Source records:
==================================================

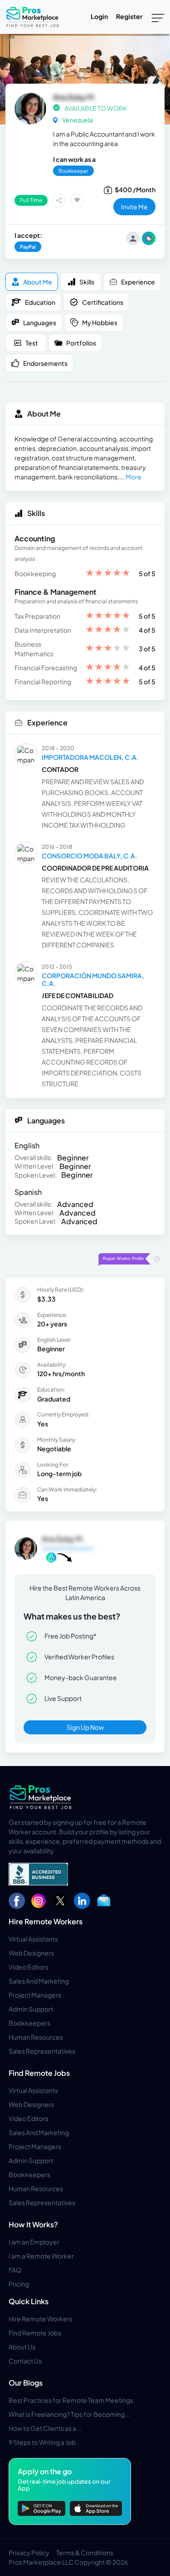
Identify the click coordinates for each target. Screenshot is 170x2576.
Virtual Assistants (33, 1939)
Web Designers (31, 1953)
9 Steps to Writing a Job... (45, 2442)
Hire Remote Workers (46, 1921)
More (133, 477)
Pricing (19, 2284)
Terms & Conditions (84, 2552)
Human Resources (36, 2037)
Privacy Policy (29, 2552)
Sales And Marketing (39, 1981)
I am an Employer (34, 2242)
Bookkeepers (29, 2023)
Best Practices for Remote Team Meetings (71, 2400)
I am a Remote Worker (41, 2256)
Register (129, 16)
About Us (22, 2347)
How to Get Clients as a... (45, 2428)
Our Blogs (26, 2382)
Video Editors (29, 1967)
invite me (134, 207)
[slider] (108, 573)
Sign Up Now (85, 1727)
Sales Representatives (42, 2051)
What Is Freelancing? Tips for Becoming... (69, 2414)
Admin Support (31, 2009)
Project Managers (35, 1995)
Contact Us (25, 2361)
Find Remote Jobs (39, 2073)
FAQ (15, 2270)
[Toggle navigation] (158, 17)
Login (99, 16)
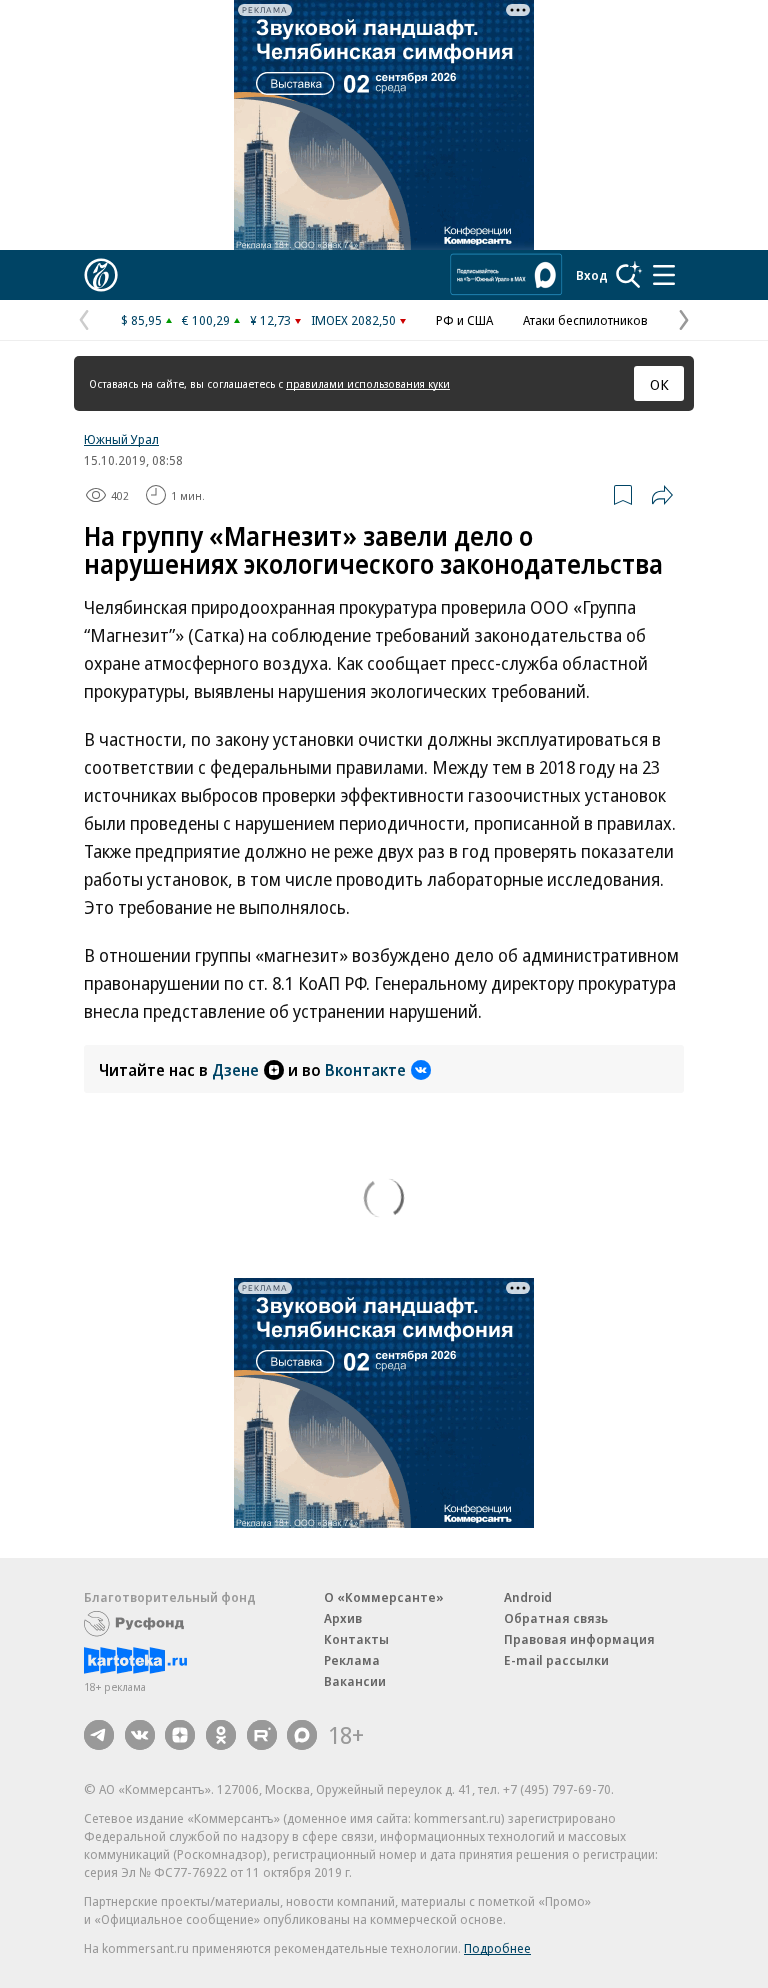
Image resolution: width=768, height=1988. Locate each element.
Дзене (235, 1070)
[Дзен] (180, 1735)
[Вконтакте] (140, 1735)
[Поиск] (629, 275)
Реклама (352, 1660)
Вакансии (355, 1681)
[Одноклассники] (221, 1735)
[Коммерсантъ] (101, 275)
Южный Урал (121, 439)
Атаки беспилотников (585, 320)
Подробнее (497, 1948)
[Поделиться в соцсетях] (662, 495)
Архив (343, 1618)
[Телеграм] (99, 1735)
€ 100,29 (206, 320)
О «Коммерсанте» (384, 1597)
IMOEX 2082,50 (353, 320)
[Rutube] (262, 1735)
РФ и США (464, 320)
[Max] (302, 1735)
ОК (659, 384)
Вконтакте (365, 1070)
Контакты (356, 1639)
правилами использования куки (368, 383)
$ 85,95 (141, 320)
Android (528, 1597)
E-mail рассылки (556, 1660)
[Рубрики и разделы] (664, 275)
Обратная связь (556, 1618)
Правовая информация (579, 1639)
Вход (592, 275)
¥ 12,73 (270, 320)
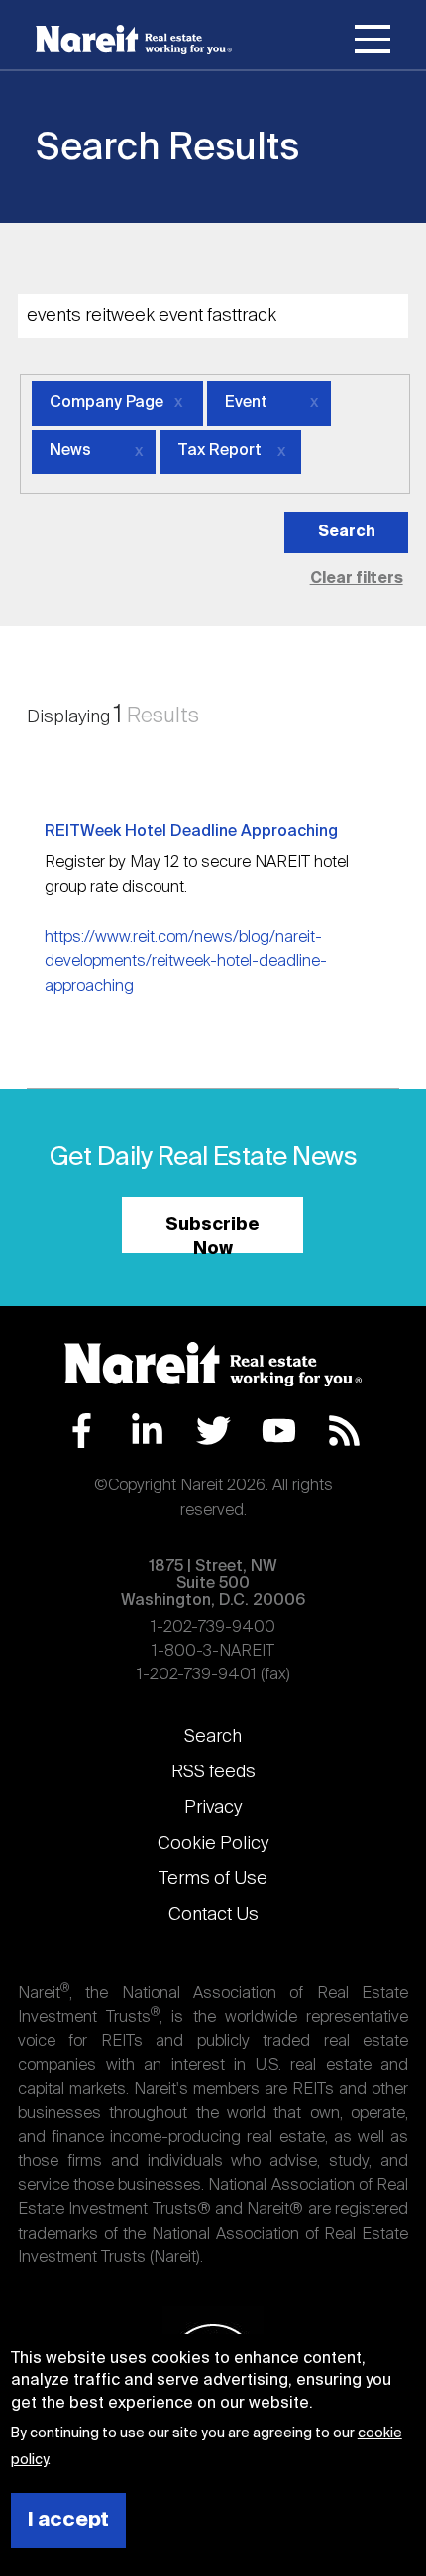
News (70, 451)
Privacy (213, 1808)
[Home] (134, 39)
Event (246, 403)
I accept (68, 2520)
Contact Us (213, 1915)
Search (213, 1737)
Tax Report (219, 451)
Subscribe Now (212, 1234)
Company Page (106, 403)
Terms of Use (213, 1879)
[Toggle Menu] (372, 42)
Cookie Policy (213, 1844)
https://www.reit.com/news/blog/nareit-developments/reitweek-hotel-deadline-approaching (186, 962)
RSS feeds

==================================================

WORK REQUIRED — Every line above that contains the word "Sales" should be reported.

ANSWER FOR THE TASK —
Sales And Marketing (39, 1981)
Sales Representatives (42, 2051)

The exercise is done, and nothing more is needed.